Recurrent rectal cancer is cancer that has returned or progressed following initial treatment with surgery, radiation therapy and/or chemotherapy. Patients experiencing progression of rectal cancer have been perceived to have few treatment options. However, certain patients can still be cured of their cancer and others derive meaningful palliative benefit from additional treatment.
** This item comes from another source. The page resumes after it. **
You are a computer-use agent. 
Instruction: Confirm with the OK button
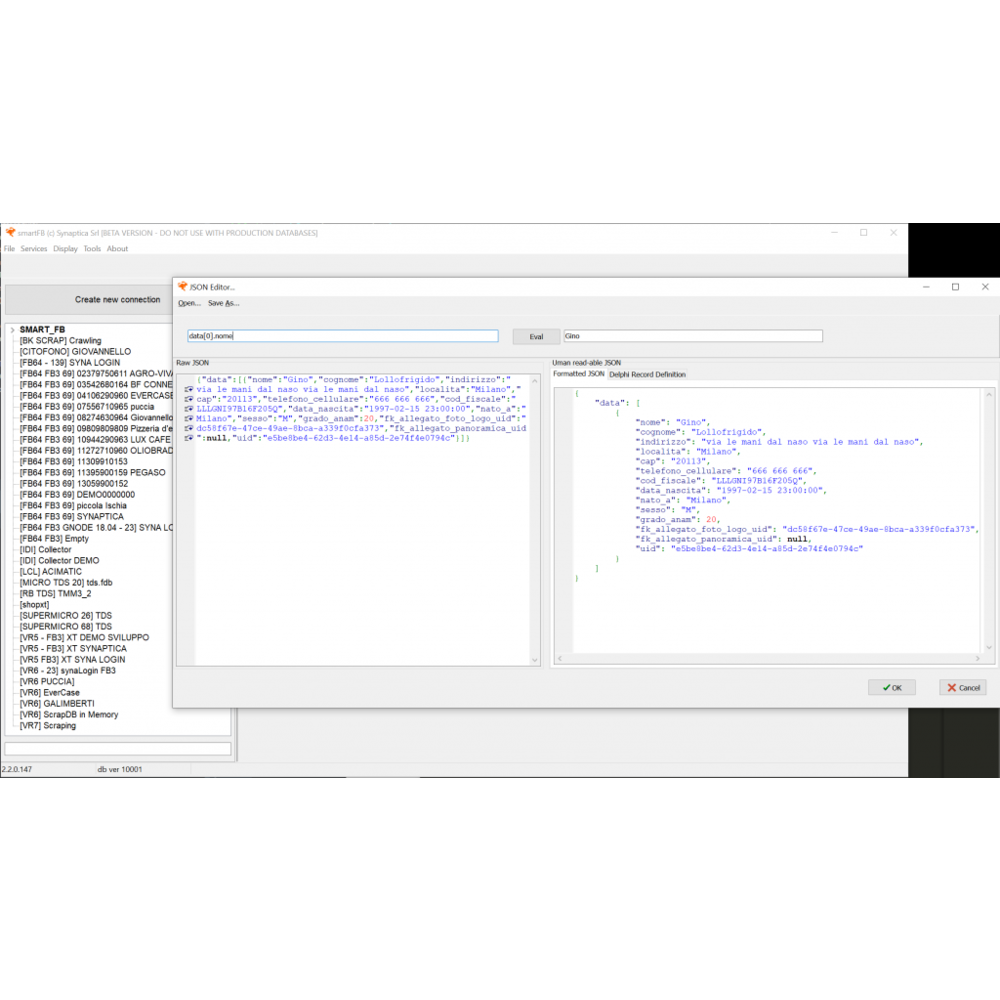[891, 688]
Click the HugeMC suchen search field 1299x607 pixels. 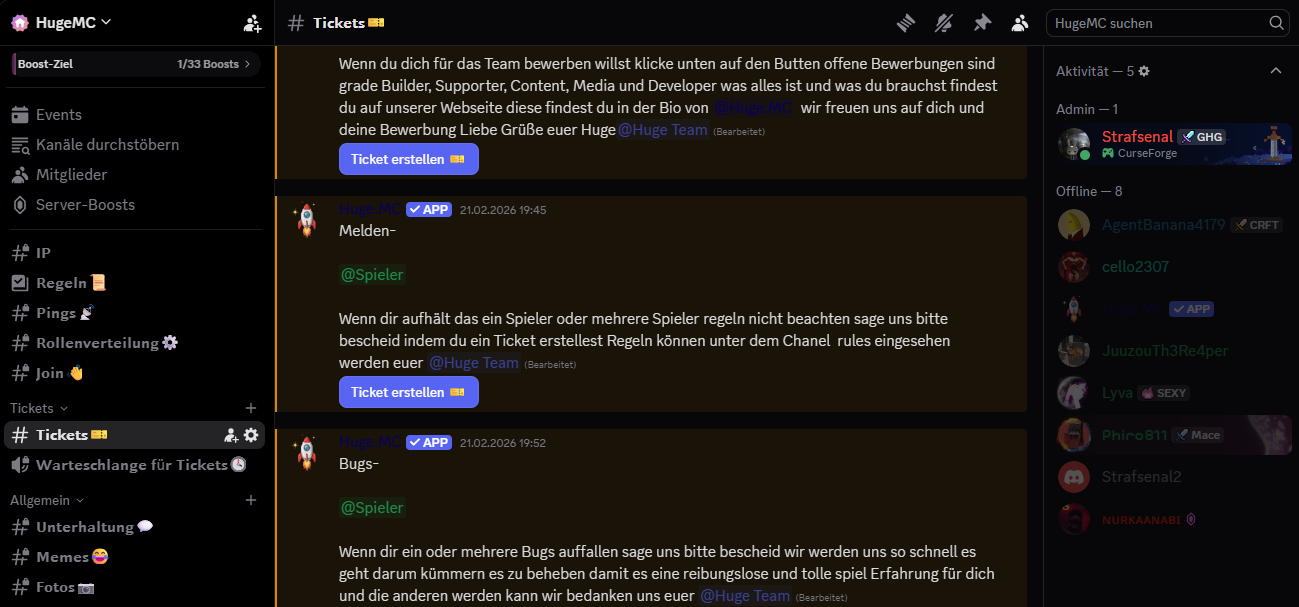[x=1160, y=22]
  • Treatment of Pelvic Recurrence of Rectal Cance:
    Patients treated for rectal cancer may experience a recurrence of cancer near the original site of the cancer. Depending on the extent of recurrent disease, surgery may involve local excision with or without bowel resection, abdominoperineal resection, or pelvic exenteration (removal of most structures in the pelvis). Patients may also be treated with chemotherapy and radiation therapy.
  • Treatment of Metastatic Rectal Cancer
    Recurrent rectal cancer may also involve distant sites in the body such as the liver or lung. When the site of metastasis is a single organ, such as the liver, and the cancer is confined to a single defined area within the organ, patients may benefit from local treatment—such as surgery—directed at that single site of recurrence or metastasis. This local treatment may be accompanied by systemic (whole-body) treatment such as chemotherapy. When cancer is more extensive and surgery is not possible, systemic therapy is the primary approach to treatment.
  • Treatment of the Liver
    When the cancer has spread only to the liver and it’s possible to completely surgically remove all liver metastases, surgery is the preferred treatment. Although surgery offers some patients the chance for a cure, a majority of patients with liver metastases are not candidates for surgery because of the size or location of their tumors or their general health. Some of these patients may become candidates for surgery if initial treatment with chemotherapy shrinks the tumors sufficiently. If the tumors continue to be impossible to remove surgically, other liver-directed therapies may be considered. These other therapies include radiofrequency ablation (use of heat to kill cancer cells), cryotherapy (use of cold to kill cancer cells), delivery of chemotherapy directly to the liver, and radiation therapy.
  • Systemic Treatments
    Several different chemotherapy regimens are available, and the choice of which to use will depend on factors such as your health and previous treatment history. In some cases, chemotherapy can shrink the cancer enough that initially inoperable cancer becomes possible to surgically remove.
  • Managing Side Effects
    Techniques designed to prevent or control the side effects of cancer and its treatments are called supportive care. Side effects not only cause patients discomfort, but also may prevent the delivery of therapy at its planned dose and schedule. In order to achieve optimal outcomes from treatment and improve quality of life, it is imperative that treatment is delivered as planned and that side effects resulting from cancer and its treatment are appropriately managed.

Radiation Therapy for Rectal Cancer

Radiation therapy, or radiotherapy, is a common way to treat rectal cancer. Doctors who specialize in treating cancers with radiation are known as radiation oncologists. Radiation therapy involves the use of high-energy x-rays to kill cancer cells. For many rectal cancers, radiation therapy is used after surgery to destroy any cancer cells that may remain in the area of the operation. In advanced stages of rectal cancer, radiation therapy is often given before surgery to shrink the cancer, or instead of surgery when an operation cannot be performed. Radiation therapy is also commonly given in combination with anti-cancer drugs (chemotherapy). Chemotherapy has the ability to kill cancer cells directly and make radiation therapy more effective in killing cancer cells.